The opaque bill. Maintenance and repairs: Rs 18,400. Which repairs? By whom? At what rate? The bill does not say, and the asking feels rude, which is the design. Inside that round number live the industry's real economics: the plumber's Rs 800 marked up to Rs 2,500, the painting contract with a fifth skimmed off the top, the renewal commission for a one-page extension. The owner pays retail for wholesale work and tips the middleman for the privilege of not knowing.
The relative who fades. The non-commercial version fails too. Your brother-in-law collects rent for two years, then his transfers come late, then the favor becomes friction at family dinners. No contract, no records, no way to ask hard questions without burning a relationship. Free management is the most expensive kind.
Underneath all five runs one cause. Distance breaks the feedback loop that keeps service honest. A resident landlord drops by unannounced. You cannot. Every model that fails NRIs fails at the same point: it relies on your trust at the exact point where it should supply you evidence.
Why the industry got away with it
Three economics kept the racket alive. First, the customer is twelve time zones away, so the cost of inspection is a flight ticket and a week of leave. No other service industry enjoys customers who cannot show up. Second, there is no repeat-purchase pressure. A landlord hires a manager once a decade, so a burned customer's exit costs the manager one account, not a reputation. Third, the review economy filled the gap with noise: star ratings bought in bulk, testimonial walls written in-house, claimed client counts no one can audit. When every site glows, glowing carries no information, and owners default back to the cousin with a scooter.
The fix is not a better brochure. It is a service structured so the owner can verify without flying: money that explains itself, work that proves itself, and a human who answers by name. That standard exists. Here it is.
The standard owners should demand
Trust is the wrong thing to ask owners for. Proof is the right thing to give them. Before you hire anyone, including us, put five demands in writing:
- A named human. Not a helpline, not a dashboard, not whoever picks up. One accountable person whose name you know, with a stated protocol for what happens when that person leaves.
- Every rupee a line item. No bundled maintenance charges.

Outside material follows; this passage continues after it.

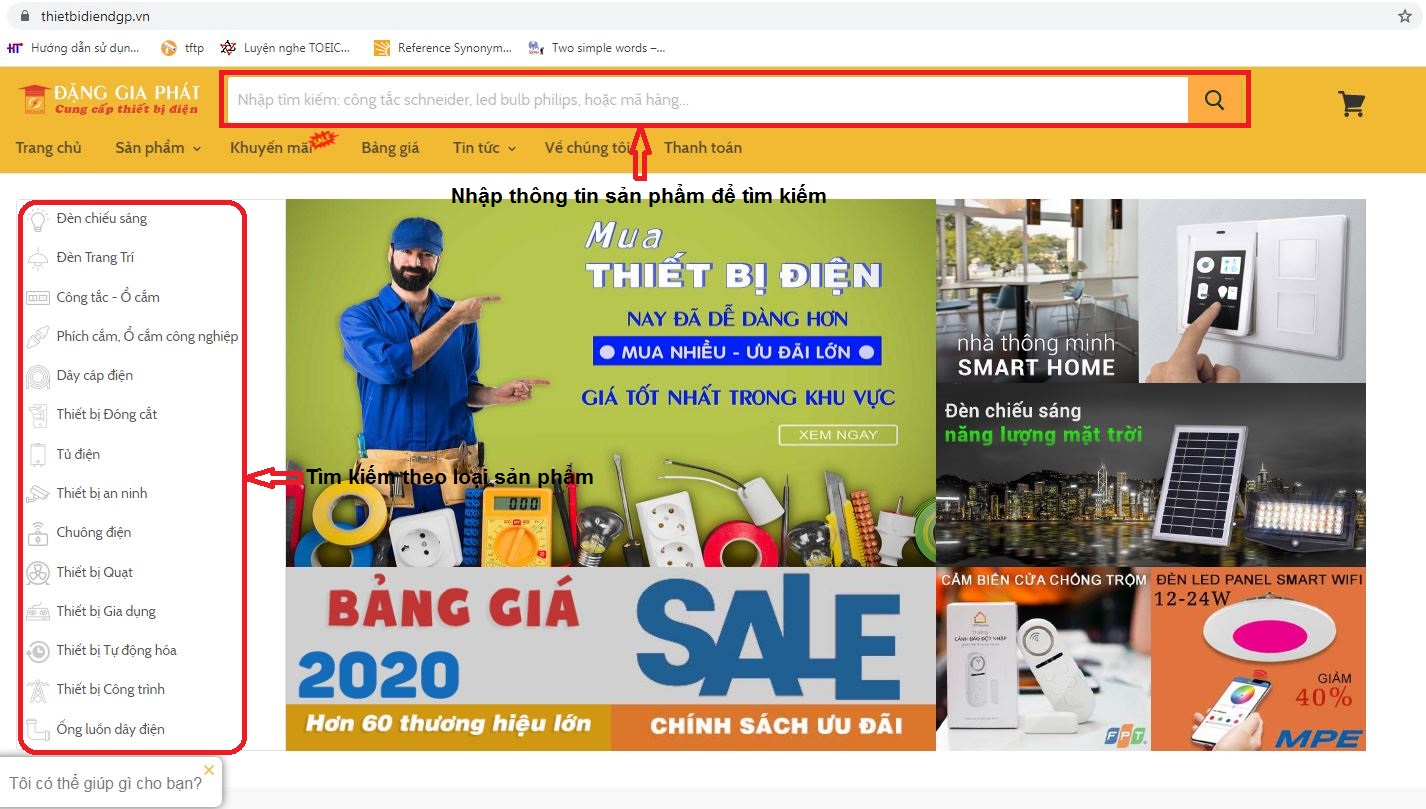Screen dimensions: 1426x809
Task: Click the Đèn chiếu sáng bulb icon
Action: [x=38, y=219]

Each job named, each cost real, each vendor receipt attached. If a bill cannot be itemized, it cannot be honest.
- Dated proof by default. Photos and video of every job, timestamped, delivered before payment, without you asking. Proof on request is theatre. Proof by default is evidence.
- An approval floor. A spend threshold above which nothing happens without your yes. Your money should not move on someone else's judgment alone.

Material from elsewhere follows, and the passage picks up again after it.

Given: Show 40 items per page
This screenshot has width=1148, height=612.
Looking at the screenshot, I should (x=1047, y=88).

- A clean exit. Keys, documents, deposit records and vendor history handed over on demand, without ransom fees. A service that makes leaving hard is telling you what staying will be like.
Any competent operator can meet this standard. Most will not put it in a contract, and that refusal is your answer. The ones who publish prices and processes, and there are a few, deserve your shortlist: we compare them, including ourselves, in the market comparison.
What we built because of this
66 MG Road started from the verdict, not in spite of it. The founder heard the same sentence every NRI hears: there is no one trustworthy to manage property in India. The product is that sentence inverted, clause by clause.
You hand over one property and one contact. A vetted manager, named to you, runs tenants, rent, repairs, legal and tax. We take no commission on rent: your rent is yours, and our fee is published at /pricing. Vendor work is billed at actuals with receipts attached, every rupee a line item, because the markup game ends where receipts begin. Every job ships with dated photo and video proof before you pay. Spends above a set floor wait for your approval. Teams stand in Mumbai, Pune, Bangalore, Hyderabad, Chennai and Gurgaon, with owner hubs in Singapore and Dubai, where the owners are.
And because trust claims are the cheapest thing on the internet, our manifesto bars the usual shortcuts: no fake reviews, no invented statistics, no bought testimonials. Sections of our site sit empty until real data exists to fill them. An empty testimonial wall is not a weakness. It is the only honest state for a company that has not yet earned a full one.
What that looks like in an ordinary month: rent lands and you see it. A tap leaks, the manager messages you the quote, you approve it, the plumber's receipt and a dated video of the fixed tap arrive with the statement. The bill reads like a ledger, not a poem: plumber Rs 800, society dues Rs 3,200, our fee as published. Nothing rounds up. Nothing hides in a maintenance line. If a number ever fails to explain itself, you have the receipt to wave and a named person to wave it at. That is the entire trick, and it is not a trick. It is bookkeeping done in daylight.
We do not ask you to trust us. We ask you to demand the five-point standard from everyone you evaluate, in writing, and hire whoever signs it. We already have.
Hold us to the standard. Send us the five demands above and we will return them signed, with our pricing attached. One property, one contact, every rupee a line item. See pricing.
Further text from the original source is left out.